FAYETTEVILLE, Ark. – The National Institute of Neurological Disorders and Stroke of the National Institutes of Health has awarded $375,000 to researchers at the University of Arkansas who are investigating the interplay of two types of signaling in the brain.

Woodrow Shew, assistant professor of physics, and Julie Stenken, professor of chemistry and biochemistry, are the co-principal investigators on the grant.

The constant exchange of chemical and electrical signals among neurons in the cerebral cortex is responsible for our thoughts and actions. Understanding the interplay of these two types of signaling is essential for insight into neurodegenerative diseases like Alzheimer’s and Parkinson’s as well as healthy brain function.

Under the grant, Shew, a biophysicist, and Stenken, an analytical chemist, will develop new tools which – for the first time – will measure changes in the electrical signals due to carefully controlled and measured changes in chemical signals within a neuronal circuit. 

The expertise of Shew’s group is in measuring the electrical signals of neurons during sensory information processing using implanted microelectrode arrays. Stenken’s research group specializes in precise control and measurement of chemicals in the brain using microdialysis implants.

Combining the tools and skills of the two labs promises to advance the frontiers of brain research in new directions that would be impossible without such interdisciplinary collaboration.

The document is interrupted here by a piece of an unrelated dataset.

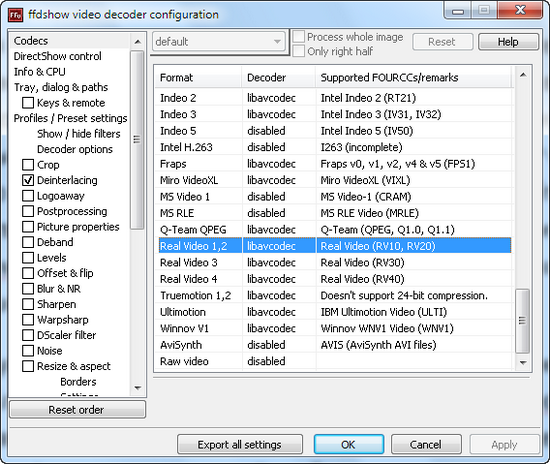Toggle the Resize & aspect checkbox
This screenshot has height=464, width=550.
[x=28, y=366]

Shew said, “The status quo for research on how chemicals like acetylcholine affect brain function is to dump a bit of the chemical on the part of the brain you are studying and ask, ‘How does the electrical activity change?’ Our measurements of electrical signals are state-of-the-art and quite precise, but our typical chemical manipulations have been relatively crude and imprecise.” 

Techniques used by Stenken’s lab turn those “typical manipulations” into a sharper, more precise release of chemicals.

“With microdialysis probes we can control exactly how much acetylcholine or other chemical is released and can therefore affect the localized chemical gradient in different ways,” Stenken said. 

Previous studies of how neuroactive chemicals affect brain function have often ignored the fact that these chemicals are not likely to be dispersed uniformly across the brain. Rather, it is likely that the chemicals are more concentrated in some regions than in others. Understanding the effects of such heterogeneous distribution of chemicals such as acetylcholine may be particularly important for gaining insight in diseases like Alzheimer’s, which is associated with the loss of neurons that produce acetylcholine. 

Neuroactive chemicals play an important role in practically every aspect of brain function. This work may have far reaching implications for understanding other disorders, including Parkinson’s, depression and more.

“We expect that this is just the beginning of a long term collaborative effort to get a deeper understanding of how the spatial patterns and dynamic changes in the chemical environment in the brain impacts how our senses work,” Shew said.

Stenken said that the review panel for the National Institutes of Health was enthusiastic about their team and their approach. One of the reviewers described the project as, “commendably systematic, … supported by the impressive talents of the solid investigative team.”

Shew joined the faculty of the Department of Physics in 2012.  Stenken is a faculty member of the Department of Chemistry and Biochemistry since 2007 and holds the university’s Twenty-First Century Chair in Proteomics. Both teach and conduct research in the J. William Fulbright College of Arts and Sciences.